Chemical Composition
Both steels rely on alloy elements to enhance performance, but Q960E has stricter control over carbon content to ensure ultra-high strength while avoiding excessive brittleness. The types and proportions of alloy elements are also more refined to balance the contradiction between strength and toughness. The specific composition comparisons are as follows:
| Element | Q960E | Q690E |
|---|---|---|
| Carbon (C) | ≤0.18% | ≤0.20% |
| Silicon (Si) | ≤0.5% | ≤0.60% |
| Manganese (Mn) | ≤1.5% | ≤2.00% |
| Phosphorus (P) | ≤0.015% | ≤0.025% |
| Sulfur (S) | ≤0.02% | ≤0.015% |
| Alloy elements | Contains ≤0.9% nickel, 0.04%-0.06% niobium, and the chromium content is as low as ≤0.01%. The precise proportion of micro-alloy elements ensures ultra-high strength and low-temperature toughness | Contains ≤0.80% nickel, ≤1.00% chromium, ≤0.30% molybdenum, and also adds micro-alloy elements such as niobium and titanium to enhance strength and welding performance |
Mechanical Properties
The most prominent difference between the two lies in the yield strength. Q960E is ultra-high-strength steel, and Q690E is high-strength steel. There are also corresponding differences in tensile strength, elongation and other indicators:
| Performance Indicator | Q960E | Q690E |
|---|---|---|
| Yield strength | ≥960MPa (for thickness ≤50mm) | ≥690MPa (for thickness ≤50mm); ≥630MPa when thickness >100mm) |
| Tensile strength | 980 - 1150MPa | 710 - 940MPa (varies with thickness) |
| Elongation | ≥12% | ≥14% |
| Impact toughness | Impact energy ≥27J (some standards require ≥34J) at -40℃ | Impact energy ≥47J at -40℃, with better low-temperature anti-fracture performance |
Production and Processing Requirements
To achieve different strength levels, the two steels have obvious differences in production process complexity and post-processing difficulty:
- Q960E: It adopts oxygen converter or electric furnace smelting, combined with vacuum degassing technology to achieve the standard of ultra-pure steel. After multi-pass rolling, it needs to go through quenching at 900 - 950℃ and tempering at 200 - 300℃. During welding, the preheating temperature must be controlled at 150 - 200℃, and the heat input should be limited to 15 - 25kJ/cm. When cutting and bending, the cold bending radius should be at least 6 times the plate thickness, and special tools are required for cutting.

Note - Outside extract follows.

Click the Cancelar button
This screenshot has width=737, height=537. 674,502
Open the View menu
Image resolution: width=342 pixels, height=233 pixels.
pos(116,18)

- Q690E: It can be produced by conventional tempering process. Its welding performance is more outstanding, and it is suitable for common processes such as arc welding and gas shielded welding. There is no need for extremely strict preheating and heat input control during welding. The overall processing process is simpler, and the processing cost is much lower than that of Q960E.
Application Scenarios
The choice of the two in practical applications is mainly based on load-bearing requirements and cost budgets:
- Q960E: It is mainly used in high-end and high-demand fields. For example, it is used to make the booms of large-tonnage automobile cranes, which can reduce the weight of the boom by a large margin. It is also applied to the hulls of light armored vehicles, the supporting columns of 1000-meter skyscrapers, the pressure hulls of deep-sea drilling platforms and deep-sea lifeboats. Its ultra-high strength can meet the needs of extreme load-bearing and lightweight.
- Q690E: It is widely used in general heavy-duty projects with high cost performance. It is used for the pressure steel pipes of Baihetan Hydropower Station, some pipe sections of the China-Russia Eastern Route Natural Gas Pipeline, the bogie components of high-speed rail, and the hydraulic supports of coal mines. It can meet the strength requirements of most heavy-duty equipment and projects, and can significantly reduce costs compared with Q960E.
What do the "E" grades of Q960E and Q690E represent, and what impact does this have on their application scenarios?
The "E" in both steels indicates their quality grade, which means they both meet the impact toughness requirements under the condition of -40℃. This characteristic enables both steels to be applied in low-temperature and harsh environments, such as polar scientific research stations, alpine area projects and marine equipment. Unlike ordinary structural steels, they are not prone to brittle fracture in extreme low-temperature conditions, thus expanding their application scope in severe working conditions.
In terms of mechanical properties, what makes Q960E more suitable for manufacturing high-end equipment than Q690E?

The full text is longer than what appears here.